1) A biomolecule based data storage system, comprising:

an E.coli Master DNA file, said file containing physical DNA sequence of E.coli;

an ASCII map having 256 characters and 256 combinations of 4-base DNA sequence, said 4-base combination is called a Nibble;

creating a dictionary having each said Nibble paired up with its corresponding character;

mapping each said Nibble with the DNA sequence of E.coli;

obtaining all the positions of each Nibble on said DNA sequence of E.coli; wherein a pointer file is created for each Nibble, each said pointer file stores all the said positions of respective Nibble;

reading input data and storing each character of said data in first structured format;

taking each said character of input data to search for the corresponding Nibble in said dictionary;

storing said searched corresponding Nibbles in second structured format; creating a file of second structured format containing said searched Nibbles; wherein each Nibble from said file of second structured format is taken to search for the corresponding pointer file;

wherein the said pointer file containing positions of respective Nibble is opened and first position of each said Nibble is obtained;

wherein, said obtained first positions are stored in a third structured format;

wherein a pointer file of third structured format is created and stored;

wherein using the pointer file, complete data can be retrieved by mapping the positions of the Nibble onto the DNA sequence of E.coli;

wherein using the pointer file the position to any of the pages/index could be mapped directly. 2) The biomolecule based data storage system as claimed in claim 1, wherein the biomolecule is naturally occurring or synthetically created Deoxyribonucleic acid (DNA), Ribonucleic acid (RNA), proteins, primary metabolites, secondary metabolites, their complexes and other combinations.

## [STORED DATA]
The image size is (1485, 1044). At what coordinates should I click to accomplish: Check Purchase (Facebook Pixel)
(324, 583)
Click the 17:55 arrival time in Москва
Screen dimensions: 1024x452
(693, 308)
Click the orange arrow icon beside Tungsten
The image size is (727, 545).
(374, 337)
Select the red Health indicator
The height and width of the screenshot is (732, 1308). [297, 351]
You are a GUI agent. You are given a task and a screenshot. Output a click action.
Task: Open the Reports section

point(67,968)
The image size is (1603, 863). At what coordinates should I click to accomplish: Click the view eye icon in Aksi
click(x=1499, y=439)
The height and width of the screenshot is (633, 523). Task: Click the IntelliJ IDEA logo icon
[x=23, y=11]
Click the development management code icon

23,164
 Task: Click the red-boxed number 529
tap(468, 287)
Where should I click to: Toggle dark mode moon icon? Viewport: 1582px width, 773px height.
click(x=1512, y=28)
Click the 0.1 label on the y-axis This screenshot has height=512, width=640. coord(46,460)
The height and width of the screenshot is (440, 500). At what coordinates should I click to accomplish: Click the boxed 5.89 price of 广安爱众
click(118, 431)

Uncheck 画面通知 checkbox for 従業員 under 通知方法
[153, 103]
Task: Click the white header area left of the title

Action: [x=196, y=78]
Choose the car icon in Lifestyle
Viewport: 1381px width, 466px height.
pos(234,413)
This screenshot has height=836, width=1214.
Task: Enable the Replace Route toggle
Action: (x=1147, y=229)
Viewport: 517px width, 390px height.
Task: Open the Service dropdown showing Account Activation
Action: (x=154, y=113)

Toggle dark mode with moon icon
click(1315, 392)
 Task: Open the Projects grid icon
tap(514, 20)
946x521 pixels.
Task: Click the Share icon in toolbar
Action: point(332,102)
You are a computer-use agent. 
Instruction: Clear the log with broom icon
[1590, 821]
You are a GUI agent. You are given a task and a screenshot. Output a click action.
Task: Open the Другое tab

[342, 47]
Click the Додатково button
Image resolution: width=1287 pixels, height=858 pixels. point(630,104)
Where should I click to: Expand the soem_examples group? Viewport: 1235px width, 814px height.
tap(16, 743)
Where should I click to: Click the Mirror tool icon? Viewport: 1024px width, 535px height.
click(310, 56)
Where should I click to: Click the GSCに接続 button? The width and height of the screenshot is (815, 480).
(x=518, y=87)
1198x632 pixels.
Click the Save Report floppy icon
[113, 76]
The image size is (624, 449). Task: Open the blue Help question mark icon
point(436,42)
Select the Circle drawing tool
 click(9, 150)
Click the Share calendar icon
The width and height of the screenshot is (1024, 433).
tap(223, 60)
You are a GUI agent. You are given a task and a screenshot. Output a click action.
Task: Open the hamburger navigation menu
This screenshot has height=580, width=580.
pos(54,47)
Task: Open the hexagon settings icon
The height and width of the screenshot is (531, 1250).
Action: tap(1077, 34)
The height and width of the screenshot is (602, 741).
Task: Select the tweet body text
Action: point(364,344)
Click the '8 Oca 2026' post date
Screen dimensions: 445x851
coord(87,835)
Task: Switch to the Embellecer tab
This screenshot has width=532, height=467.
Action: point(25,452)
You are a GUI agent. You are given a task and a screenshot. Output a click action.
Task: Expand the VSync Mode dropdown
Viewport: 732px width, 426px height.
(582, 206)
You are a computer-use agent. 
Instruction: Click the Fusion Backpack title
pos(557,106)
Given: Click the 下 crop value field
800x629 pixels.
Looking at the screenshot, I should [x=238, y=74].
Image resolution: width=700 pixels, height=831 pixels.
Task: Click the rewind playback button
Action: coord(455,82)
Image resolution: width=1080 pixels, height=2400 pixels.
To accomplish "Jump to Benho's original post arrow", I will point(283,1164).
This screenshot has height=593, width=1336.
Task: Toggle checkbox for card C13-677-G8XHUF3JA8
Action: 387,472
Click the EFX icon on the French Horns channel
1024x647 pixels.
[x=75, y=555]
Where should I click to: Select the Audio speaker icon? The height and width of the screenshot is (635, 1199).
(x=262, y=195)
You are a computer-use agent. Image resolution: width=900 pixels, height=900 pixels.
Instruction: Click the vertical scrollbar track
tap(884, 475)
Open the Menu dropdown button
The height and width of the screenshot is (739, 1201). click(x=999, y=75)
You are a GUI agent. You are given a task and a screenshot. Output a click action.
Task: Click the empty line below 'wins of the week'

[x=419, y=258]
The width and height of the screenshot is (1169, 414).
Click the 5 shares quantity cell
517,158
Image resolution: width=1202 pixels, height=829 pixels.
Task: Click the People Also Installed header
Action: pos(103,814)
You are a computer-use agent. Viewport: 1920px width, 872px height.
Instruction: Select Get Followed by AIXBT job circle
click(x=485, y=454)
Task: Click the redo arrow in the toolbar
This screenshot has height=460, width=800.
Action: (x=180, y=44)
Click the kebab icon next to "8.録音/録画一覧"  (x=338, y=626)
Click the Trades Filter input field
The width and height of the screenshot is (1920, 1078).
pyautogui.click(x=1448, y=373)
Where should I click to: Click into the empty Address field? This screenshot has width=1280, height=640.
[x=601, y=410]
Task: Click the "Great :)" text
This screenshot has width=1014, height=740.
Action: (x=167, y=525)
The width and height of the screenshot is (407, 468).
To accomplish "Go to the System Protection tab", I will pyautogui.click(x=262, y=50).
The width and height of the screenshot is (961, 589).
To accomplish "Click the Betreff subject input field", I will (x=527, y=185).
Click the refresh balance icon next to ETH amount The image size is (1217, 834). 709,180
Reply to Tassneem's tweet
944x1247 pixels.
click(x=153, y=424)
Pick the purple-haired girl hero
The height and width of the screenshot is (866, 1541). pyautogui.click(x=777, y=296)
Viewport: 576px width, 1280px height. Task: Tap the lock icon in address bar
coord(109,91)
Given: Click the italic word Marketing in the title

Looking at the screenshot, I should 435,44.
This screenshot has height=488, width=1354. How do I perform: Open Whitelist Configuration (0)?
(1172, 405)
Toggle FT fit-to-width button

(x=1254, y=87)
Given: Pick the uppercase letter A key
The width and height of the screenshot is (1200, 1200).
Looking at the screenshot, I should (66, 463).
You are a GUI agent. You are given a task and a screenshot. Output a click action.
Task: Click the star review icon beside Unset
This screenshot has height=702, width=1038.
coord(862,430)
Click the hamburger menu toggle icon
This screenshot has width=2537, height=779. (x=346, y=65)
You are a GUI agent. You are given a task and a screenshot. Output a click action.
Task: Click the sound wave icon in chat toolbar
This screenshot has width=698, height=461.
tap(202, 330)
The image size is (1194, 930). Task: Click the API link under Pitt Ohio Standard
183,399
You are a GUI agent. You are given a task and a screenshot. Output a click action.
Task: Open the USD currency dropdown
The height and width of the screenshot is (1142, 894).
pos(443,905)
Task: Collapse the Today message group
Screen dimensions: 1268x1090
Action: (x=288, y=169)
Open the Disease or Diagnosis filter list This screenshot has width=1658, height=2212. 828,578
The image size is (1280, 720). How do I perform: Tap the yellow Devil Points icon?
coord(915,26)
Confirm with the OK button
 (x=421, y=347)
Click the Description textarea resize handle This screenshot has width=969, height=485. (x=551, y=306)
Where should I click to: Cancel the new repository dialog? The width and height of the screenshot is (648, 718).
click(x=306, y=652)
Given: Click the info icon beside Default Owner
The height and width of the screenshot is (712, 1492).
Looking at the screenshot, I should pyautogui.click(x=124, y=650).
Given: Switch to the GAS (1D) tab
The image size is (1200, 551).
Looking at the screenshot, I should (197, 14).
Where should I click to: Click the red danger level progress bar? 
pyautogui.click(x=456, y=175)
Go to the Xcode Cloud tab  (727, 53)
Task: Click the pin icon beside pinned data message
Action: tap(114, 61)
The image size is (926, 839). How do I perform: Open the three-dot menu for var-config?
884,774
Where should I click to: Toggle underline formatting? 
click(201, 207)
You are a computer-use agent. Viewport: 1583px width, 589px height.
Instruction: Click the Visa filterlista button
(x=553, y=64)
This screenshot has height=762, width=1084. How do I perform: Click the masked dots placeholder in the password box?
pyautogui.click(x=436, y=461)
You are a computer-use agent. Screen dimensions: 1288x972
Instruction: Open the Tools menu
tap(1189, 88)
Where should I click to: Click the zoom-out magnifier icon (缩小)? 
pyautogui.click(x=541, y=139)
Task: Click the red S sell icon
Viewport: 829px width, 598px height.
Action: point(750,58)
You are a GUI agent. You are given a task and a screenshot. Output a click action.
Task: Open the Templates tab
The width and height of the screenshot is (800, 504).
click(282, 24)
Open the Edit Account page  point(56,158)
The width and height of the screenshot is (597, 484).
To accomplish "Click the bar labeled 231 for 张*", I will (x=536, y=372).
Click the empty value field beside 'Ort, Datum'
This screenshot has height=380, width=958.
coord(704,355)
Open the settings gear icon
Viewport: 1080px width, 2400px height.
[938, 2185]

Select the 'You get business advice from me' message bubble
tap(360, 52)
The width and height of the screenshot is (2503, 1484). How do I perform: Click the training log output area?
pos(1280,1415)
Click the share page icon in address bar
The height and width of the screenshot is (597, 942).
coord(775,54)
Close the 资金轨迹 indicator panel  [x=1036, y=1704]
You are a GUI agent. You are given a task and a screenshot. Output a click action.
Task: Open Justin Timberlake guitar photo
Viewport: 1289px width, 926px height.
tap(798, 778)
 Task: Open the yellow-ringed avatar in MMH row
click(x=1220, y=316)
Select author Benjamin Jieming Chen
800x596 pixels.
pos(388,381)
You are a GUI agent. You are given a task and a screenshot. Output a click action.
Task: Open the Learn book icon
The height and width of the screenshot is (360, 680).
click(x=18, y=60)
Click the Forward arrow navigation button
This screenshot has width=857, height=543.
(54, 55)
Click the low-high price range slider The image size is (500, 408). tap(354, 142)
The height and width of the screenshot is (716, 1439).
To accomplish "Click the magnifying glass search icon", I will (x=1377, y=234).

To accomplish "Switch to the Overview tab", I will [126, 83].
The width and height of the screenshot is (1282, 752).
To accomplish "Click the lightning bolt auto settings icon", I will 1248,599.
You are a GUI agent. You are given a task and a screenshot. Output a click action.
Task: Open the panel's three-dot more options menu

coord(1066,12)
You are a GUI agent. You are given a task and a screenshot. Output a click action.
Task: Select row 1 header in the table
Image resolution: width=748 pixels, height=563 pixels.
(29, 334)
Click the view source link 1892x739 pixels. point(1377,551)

## [AIM OF THE EXERCISE]
Translate this sentence from the text on DNA data storage into Spanish: "The biomolecule based data storage system as claimed in claim 1, wherein the biomolecule is naturally occurring or synthetically created Deoxyribonucleic acid (DNA), Ribonucleic acid (RNA), proteins, primary metabolites, secondary metabolites, their complexes and other combinations." The material stands apart from the text on DNA data storage.

## [RESULT BELOW]
El sistema de almacenamiento de datos basado en biomoléculas según la reivindicación 1, en el que la biomolécula es, de origen natural o creado sintéticamente, ácido desoxirribonucleico (ADN), ácido ribonucleico (ARN), proteínas, metabolitos primarios, metabolitos secundarios, sus complejos y otras combinaciones.